Si au début, les attaques sont personnelles et ciblent ces femmes pour leur genre et leur classe sociale, (elles sont, à l’image de Coleen McLouglin, souvent issues de milieux populaires), lorsque l’Angleterre est éliminée par le Portugal en quarts de finale, les reproches changent de ton. L’ancien capitaine Rio Ferdinand avait d’ailleurs déclaré que les “WAGs avait fait [d’eux] un cirque”. Dans les colonnes du Guardian, il fulminait : “Les gens se souciaient davantage de ce que elles portaient et où elles sortaient que de l’équipe de football anglaise. Cela s’est ensuite répercuté sur l’équipe.” Préférant blâmer les conjointes que les joueurs eux-mêmes, le sélectionneur Fabio Capello avait annoncé, à l’occasion de la Coupe du monde 2010, que les footballeurs anglais ne seraient plus autorisés qu’à être visités par leurs compagnes qu’une fois par semaine. Résultat ? L’Angleterre est éliminée encore plus tôt lors de cette compétition internationale, ne remportant qu’un seul de ses quatre matchs avant de s’incliner définitivement 4-1 face à l’Allemagne. 

La chasse aux sorcières

Mais ne s’intéresser au phénomène que comme un symptôme des années 2000 serait un peu simpliste. Car si la presse ne cachait alors pas son sexisme, aujourd’hui, les réseaux sociaux ont pris le relais, saupoudrant leurs opinions d’un soupçon de complotisme. On assiste ainsi à la naissance de la “Kardashian Curse”, voulant que n’importe quel athlète ayant une relation avec l’une des célèbres sœurs soit condamné à l’échec sportif. En effet, sur la toile, les internautes établissent un lien entre les mauvaises performances des joueurs de basketball américains comme Kris Humphries, Blake Griffin, Lamar Odom ou Tristan Thompson, suite à leurs histoires respectives avec Kim, Kendall et Khloé Kardashian. Pourtant, à y regarder de plus près, Blake Griffin a simplement pris de l’âge, Lamar Odom a lui-même ruiné sa carrière à cause de ses addictions à la drogue et Tristan Thompson a lui même créé un environnement familial toxique et peu favorable au bon jeu en enchaînant les tromperies. Pourquoi alors impute-t-on à l’un des seuls exemples médiatiques de matriarchie la responsabilité de l’échec masculin ? 

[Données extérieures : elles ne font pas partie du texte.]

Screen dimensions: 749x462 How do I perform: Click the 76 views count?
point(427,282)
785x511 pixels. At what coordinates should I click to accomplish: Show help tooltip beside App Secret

Pour la journaliste féministe Katie Anderton, “Le mythe de la sorcière Kardashian, ou « malédiction Kardashian », comme toutes les théories irrationnelles sur les sorcières, trouve son origine dans la peur des femmes puissantes et indépendantes”. Pour Médium, elle détaille un système à deux vitesses : “Dans la société, les femmes sont encore accusées de chercher à atteindre le sommet de manière contraire à l’éthique. Le flirt, le sexe, les pleurs et même la sorcellerie sont suggérés bien avant le travail acharné. De même, lorsqu’une femme échoue ou traverse des moments difficiles, c’est toujours elle qui est responsable. Pour les hommes, c’est le contraire.Tout succès qu’ils obtiennent est le fruit de leur travail acharné et de leur persévérance. Leurs échecs et leurs difficultés sont généralement imputés aux femmes de leur entourage : mères, petites amies, épouses, filles. C’est de la misogynie classique.” 

Une réussite menaçante

Une misogynie qui prend ses aises sur la toile, fief d’un bon nombre de discours masculiniste. Alors quand on mêle femmes et sport, Internet s’emballe. Bien qu’elle soit une superstar de la pop, pour les amateurs de football américain, depuis 2023, Taylor Swift est avant tout la compagne du champion de la NFL, Travis Kelce. En effet, les supporters des Chiefs de Kansas City reprochent à la chanteuse d’être une distraction à l’origine des récentes défaites de son compagnon, dont l’équipe a perdu lors du dernier Super Bowl. Rappelons d’ailleurs que la chanteuse a été huée lors de l’événement car en soutenant l’équipe de son partenaire, elle a tourné le dos à celle de sa ville natale, Philadelphie, qui a remporté le match face à celle de Kansas City.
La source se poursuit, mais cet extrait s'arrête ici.